Researchers - including co-prinicipal investigators Nikolaus Schultz, Ph.D., Head of Knowledge Systems in the Marie-Josée and Henry R. Kravis Center for Molecular Oncology at MSKCC and Massimo Loda, M.D., director of the Center for Molecular Oncologic Pathology at Dana-Farber/Brigham and Women's Cancer Center in Boston - identified seven cancer or tumor subtypes based on these aspects. Of the seven subtypes, the investigators found that four are characterized by gene fusions, while the other three are defined by mutations in the SPOP, FOXA1 and IDH1 genes. The subtypes with SPOP and FOXA1 mutations share several genomic characteristics, suggesting that mutations in these genes cause similar disruptions in the cell to bring about cancer. 
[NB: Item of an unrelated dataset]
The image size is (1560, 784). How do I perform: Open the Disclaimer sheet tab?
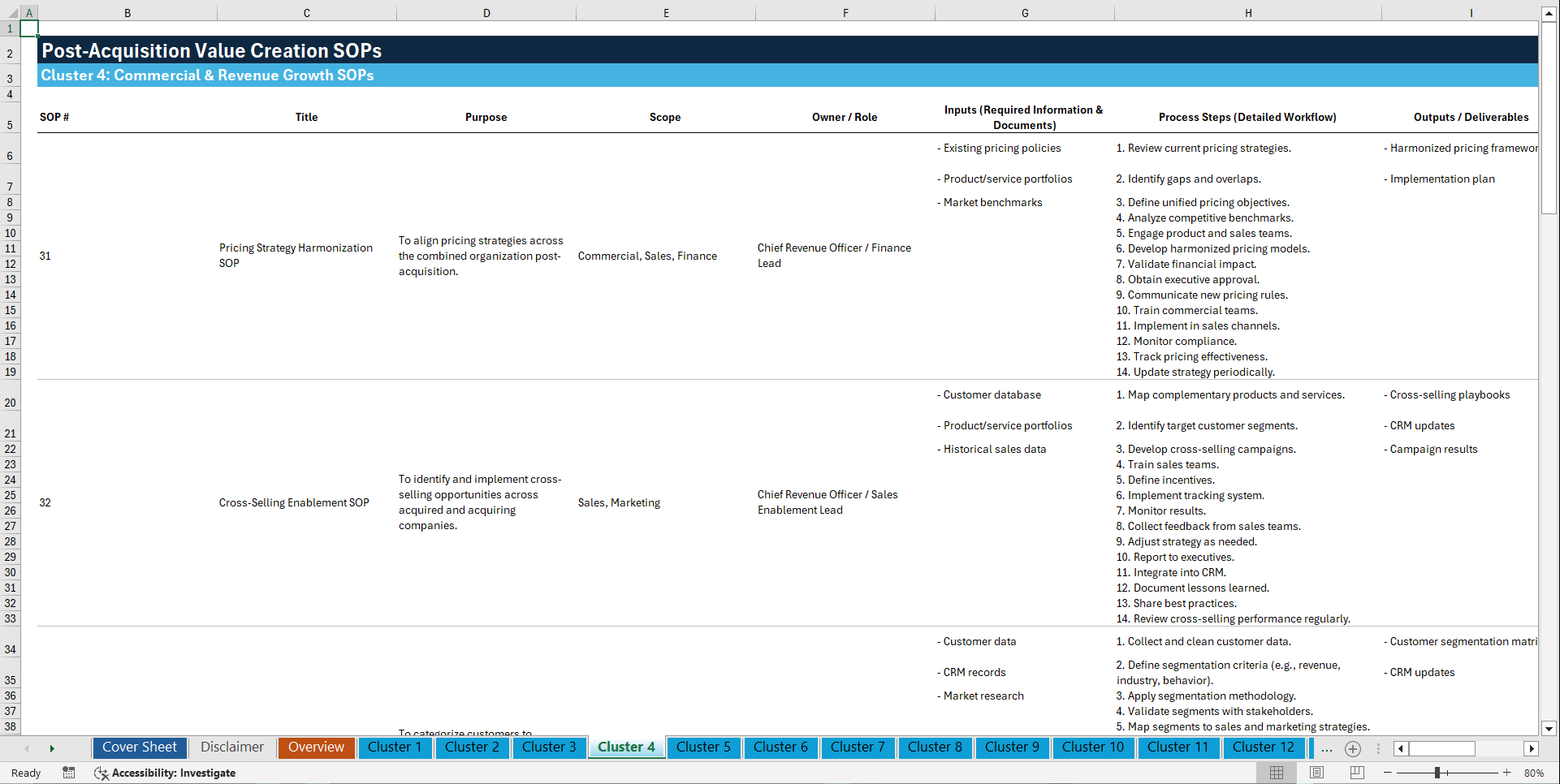coord(231,747)
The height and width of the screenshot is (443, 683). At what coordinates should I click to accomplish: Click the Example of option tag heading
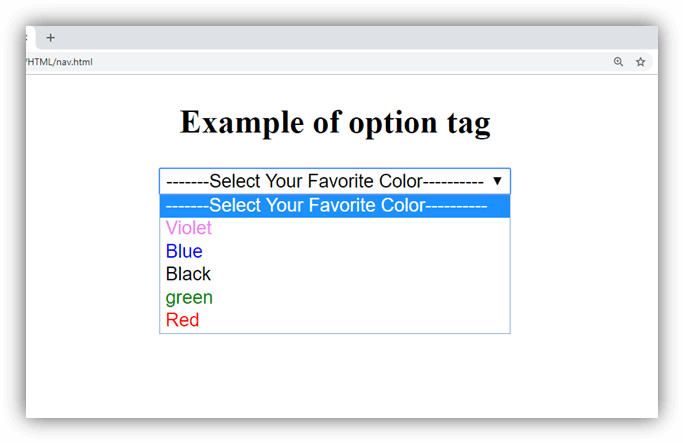point(335,122)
Investigators discovered that mutations in the IDH1 gene are similar to those found in leukemia and brain cancer. Such a cancer subtype could be a candidate for a "basket" clinical trial, which tests for similar mutations across cancer types. The goal of this type of trial would be to personalize a patient's treatment based on the mutations, not on the anatomical location of the cancer.

Dr. Sander said that while previous studies have examined gene copy number or the number and kinds of genetic mutations or the level of gene activity in prostate tumors, the TCGA study is the first to comprehensively and systematically examine many different types of data together on a large scale.

"The integration of our prior understanding of genes and alterations in cancer with these new genomic details gives us greater confidence that these new classifications of prostate tumors will be useful in the clinic, both for prognosis and treatments of subtypes," said Dr. Sander.